Click-target data:
··········
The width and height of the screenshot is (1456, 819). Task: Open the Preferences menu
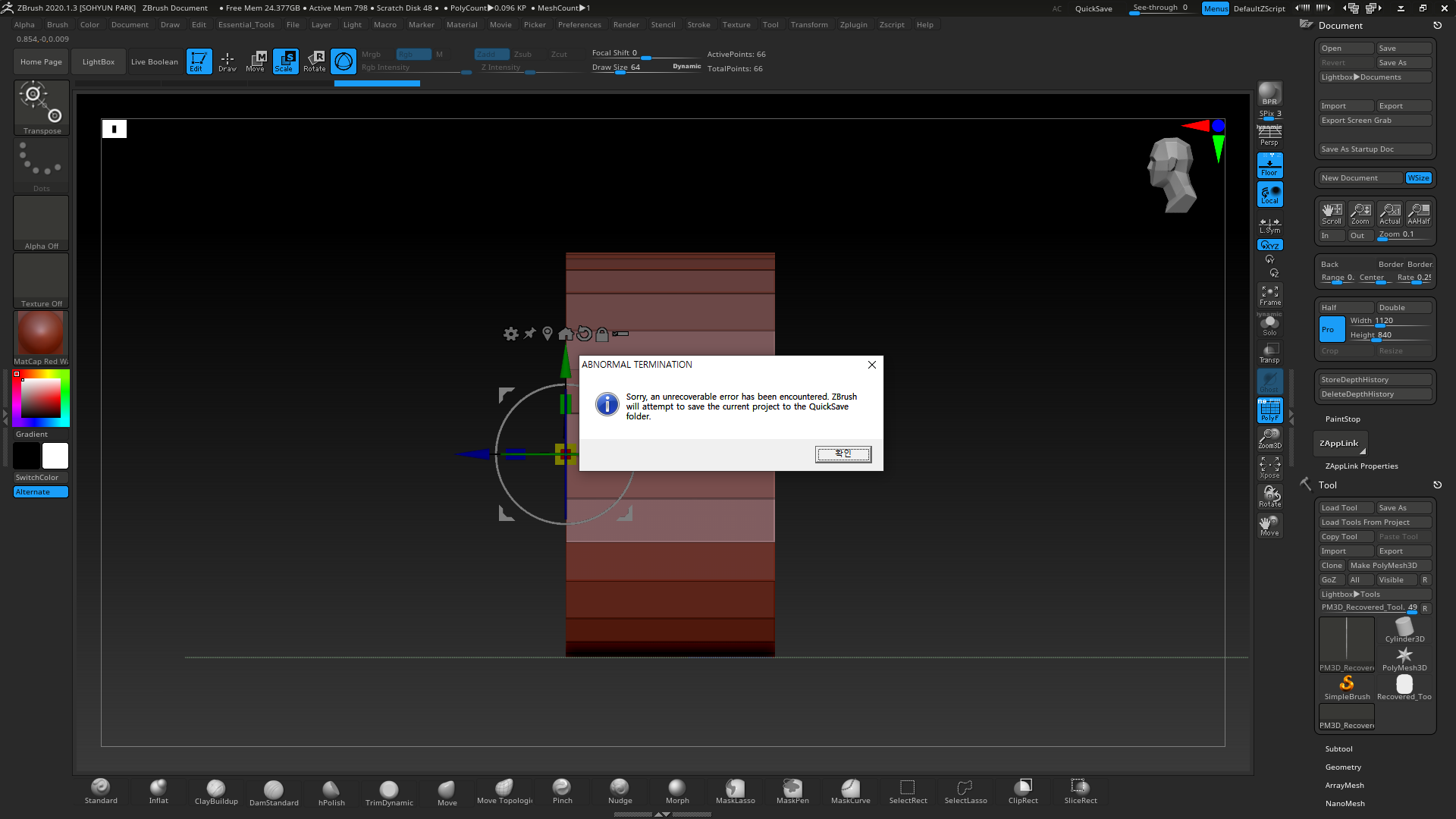pyautogui.click(x=579, y=24)
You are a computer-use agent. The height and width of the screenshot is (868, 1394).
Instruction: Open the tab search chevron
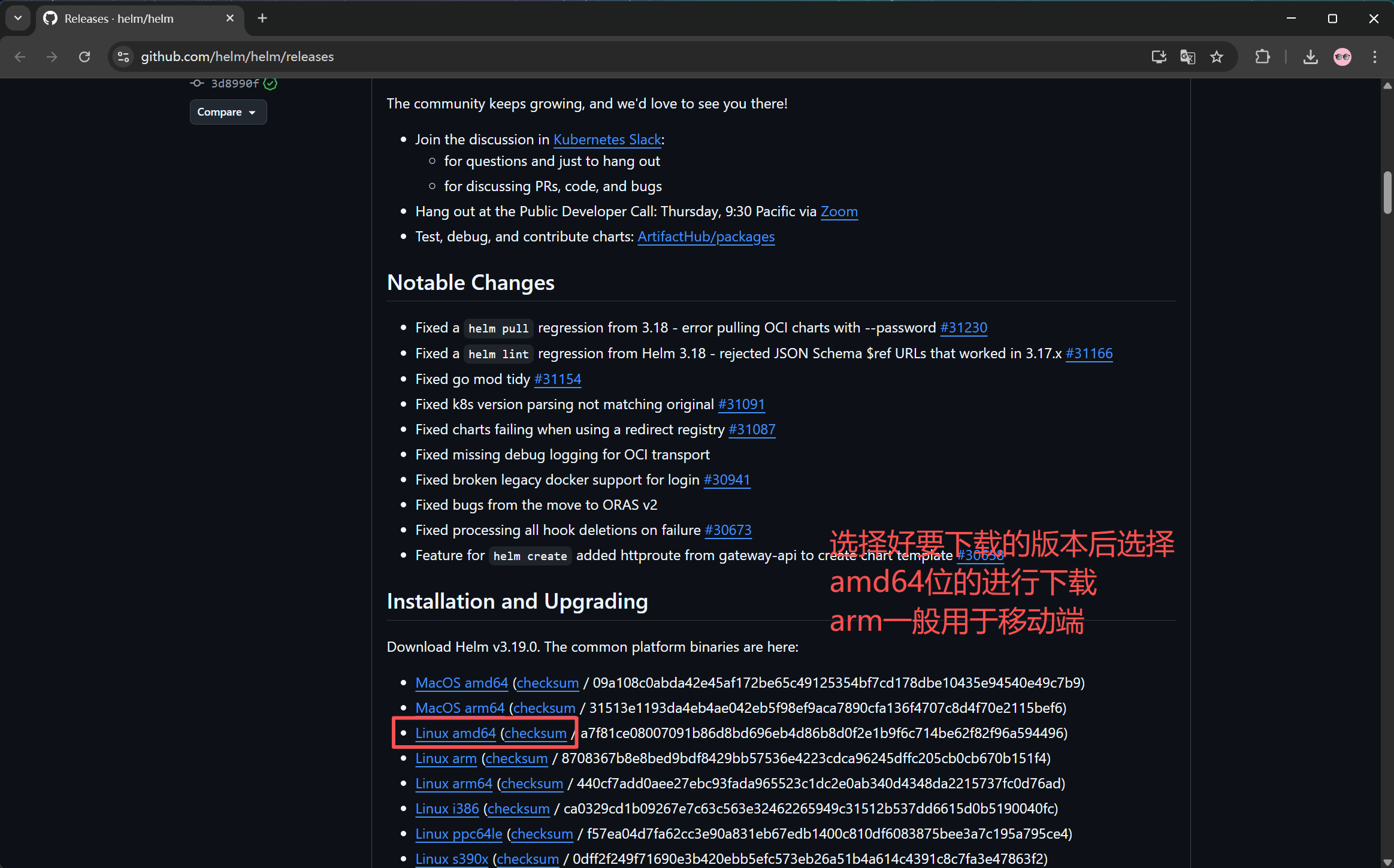click(18, 19)
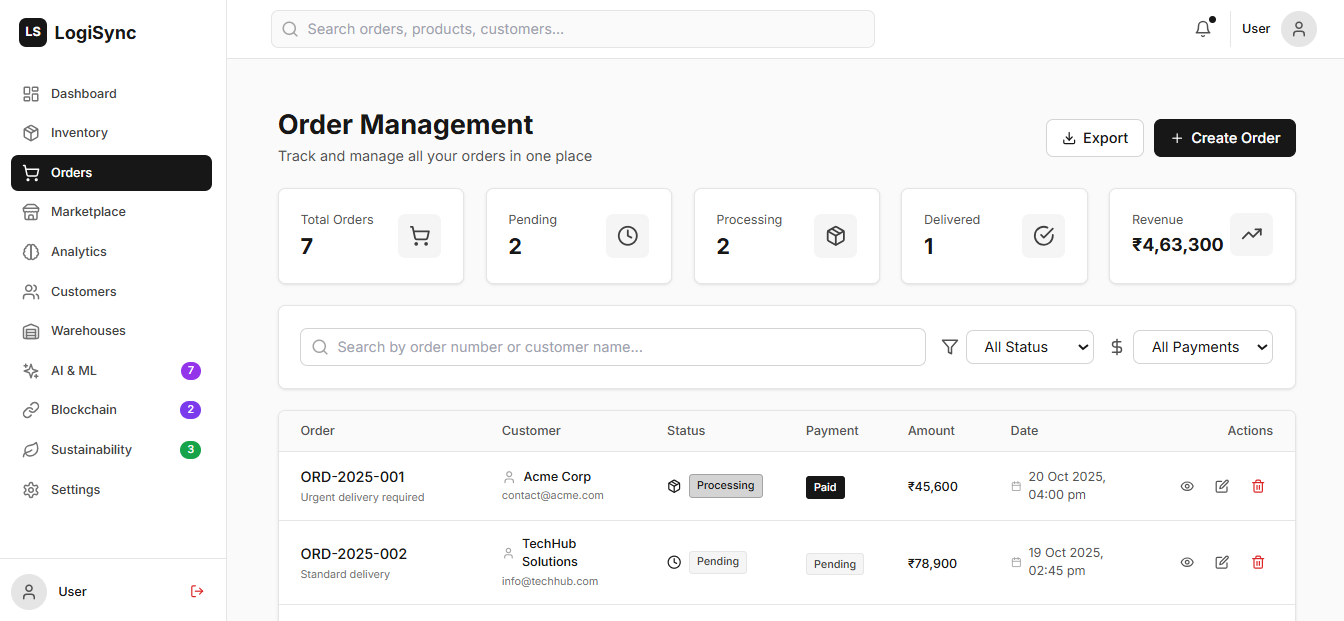Viewport: 1344px width, 621px height.
Task: Click the Revenue trend arrow icon
Action: 1251,235
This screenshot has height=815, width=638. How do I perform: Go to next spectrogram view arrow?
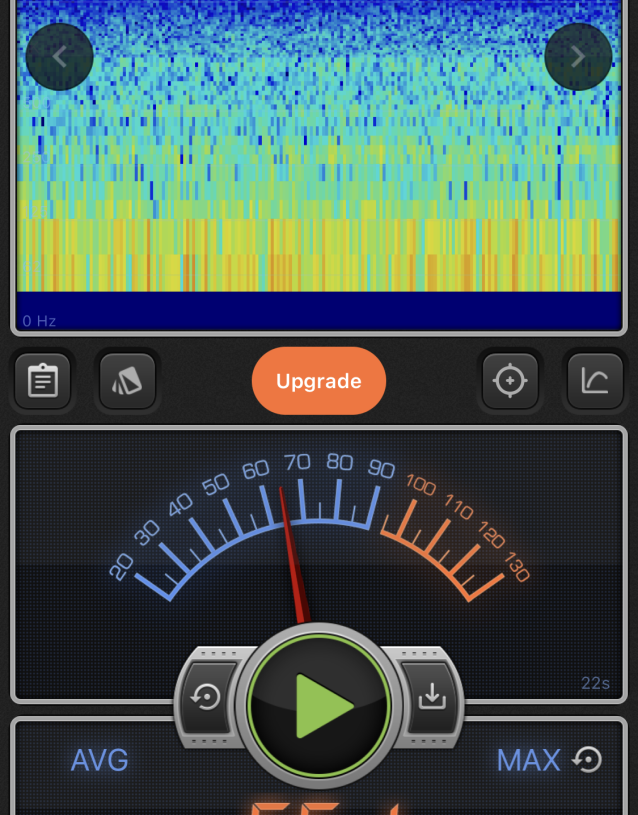point(578,57)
··········
● **To do**:
Repeat all of the entries above word for word, leaving out the pictures.

● **Exercise answer**:
The width and height of the screenshot is (1456, 819). Task: Open the Preferences menu
pyautogui.click(x=579, y=24)
You are a computer-use agent. The height and width of the screenshot is (868, 1394).
Instruction: Open the tab search chevron
click(18, 19)
Viewport: 1344px width, 621px height.
Task: Click the Revenue trend arrow icon
Action: 1251,235
This screenshot has height=815, width=638. How do I perform: Go to next spectrogram view arrow?
point(578,57)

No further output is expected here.